China’s trade and inflation data surprised to the downside in July, likely drive by the government’s targeted tightening monetary policy. GDP growth is expected to slow in second half of the year. Yet, given the strong readings in the first half, with the economy expanding +6.9% in both the first and second quarters, GDP growth should be able to meet government’s target of “around +6.5%”. We believe the government would continue its tightening monetary policy in order to prevent and resolve systematic risks, and to curb excessive strength in property prices. Meanwhile, as ultra accommodative monetary policies across major central banks are coming to an end, with the Fed and BOC raising interest rates, while ECB will begin discussing reduction of asset purchases, it would be detrimental to the renminbi if the central bank pledges to maintain monetary easing. This would exacerbate capital outflow from China.
Inflation
China’s headline CPI surprisingly slipped to +1.4% y/y in July, from +1.5% a month ago. The market had anticipated another +1.5% growth for the month. The disappointment was mainly brought by the -1.1% annual fall in food prices. Looking into the details of food prices, the biggest component of Chinese inflation, fresh vegetable prices, jumping the most in the food basket, gained +9.1% y/y, while pork prices slumped -5.5% for the month. Of non-food inflation, the biggest contributor of headline inflation, the medical and health care price component jumped +5.5% y/y in July. Core CPI stayed at +1.5% for the first seven months of the year, well below the upper bound of the government’s target (+3%). Separately, PPI inflation stayed unchanged at +5.5% in July, compared with consensus of a rise to +5.6%.
Trade data
China’s trade surplus widened to US$46.74B in July. Exports rose +7.2% and imports were up +11%, compared with +11.3% and +17.2%, respectively, in June. The slowdown in exports growth was already predicted in government’s PMI report due on July 30. The manufacturing PMI eased to 51.4 in July from 51.7 a month ago. While the reading also missed consensus of 51.6, it remained the second highest July PMI since 2010. The biggest drop of the components came from new export orders index which slipped -1.1 points to 50.9. The widening gap between new orders index and new export orders signaled that the near-term driver has to be relied on domestic demand. The slowdown in imports growth in the trade report was probably driven by temporary factors such as very hot weather and slower progress in construction and production.
Meanwhile, China’s trade surplus with the US narrowed mildly to U$$25.2B from US$25.4B in June. This was probably due to the recent strength of renminbi against US dollar. The renminbifixing rose +1.2% and +0.7% against US dollar in June and July, respectively. This probably affected China’s exports to the US.

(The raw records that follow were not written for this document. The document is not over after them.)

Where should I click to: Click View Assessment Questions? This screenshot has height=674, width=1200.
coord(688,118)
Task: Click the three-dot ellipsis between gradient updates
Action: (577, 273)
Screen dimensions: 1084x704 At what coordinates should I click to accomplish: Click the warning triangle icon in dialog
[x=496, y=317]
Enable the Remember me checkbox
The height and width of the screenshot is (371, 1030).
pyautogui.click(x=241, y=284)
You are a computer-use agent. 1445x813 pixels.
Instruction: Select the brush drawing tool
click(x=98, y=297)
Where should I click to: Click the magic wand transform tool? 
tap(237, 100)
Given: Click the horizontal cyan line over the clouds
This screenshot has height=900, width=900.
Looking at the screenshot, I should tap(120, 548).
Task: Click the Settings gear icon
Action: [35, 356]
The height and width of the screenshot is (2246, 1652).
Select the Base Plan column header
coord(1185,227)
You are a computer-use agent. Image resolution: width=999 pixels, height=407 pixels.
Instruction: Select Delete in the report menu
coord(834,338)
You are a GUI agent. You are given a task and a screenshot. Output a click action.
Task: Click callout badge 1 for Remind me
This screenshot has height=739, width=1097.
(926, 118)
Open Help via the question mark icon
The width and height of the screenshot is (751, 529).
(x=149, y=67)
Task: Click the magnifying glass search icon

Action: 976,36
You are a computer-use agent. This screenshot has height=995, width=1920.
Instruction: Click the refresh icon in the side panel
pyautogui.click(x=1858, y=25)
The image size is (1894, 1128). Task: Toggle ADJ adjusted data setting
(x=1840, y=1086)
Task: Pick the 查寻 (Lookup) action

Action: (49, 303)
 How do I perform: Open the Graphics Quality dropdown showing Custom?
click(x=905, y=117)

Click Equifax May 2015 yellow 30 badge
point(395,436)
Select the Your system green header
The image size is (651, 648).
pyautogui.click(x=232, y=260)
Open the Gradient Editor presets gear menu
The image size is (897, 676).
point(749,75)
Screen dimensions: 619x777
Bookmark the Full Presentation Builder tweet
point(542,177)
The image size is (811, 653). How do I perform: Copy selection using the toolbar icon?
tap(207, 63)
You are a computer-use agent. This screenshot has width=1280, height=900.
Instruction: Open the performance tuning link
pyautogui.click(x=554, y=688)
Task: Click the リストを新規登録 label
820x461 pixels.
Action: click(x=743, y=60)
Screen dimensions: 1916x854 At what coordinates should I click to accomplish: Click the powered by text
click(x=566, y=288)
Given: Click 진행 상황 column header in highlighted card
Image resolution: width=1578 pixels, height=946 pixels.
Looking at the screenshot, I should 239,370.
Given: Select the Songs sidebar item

The broad-based USD weakness over the past months has sent renminbi to a 9-month high. Currently at 6.7075, the USDCNY fixing today has dropped to a level not seen since October last year. While the greenback has stabilized since last week, it remained soft against renminbi. We believe a reason is PBOC’s tightening policy. It Various reports signaled that the PBOC has net withdrawn RMB 100B from the markets through open market operations, at which the central bank buy or sell in the market government notes in an attempt to adjust the interest rates slightly. The move came in line with the government’s pledge at the fifth National Financial Work Conference (July 14-15) to deleverage, to prevent and resolve systematic risks, and to curb excessive strength in certain asset prices. We expect the tightening measures would affect economic growth, causing slowdown in the second half of the year.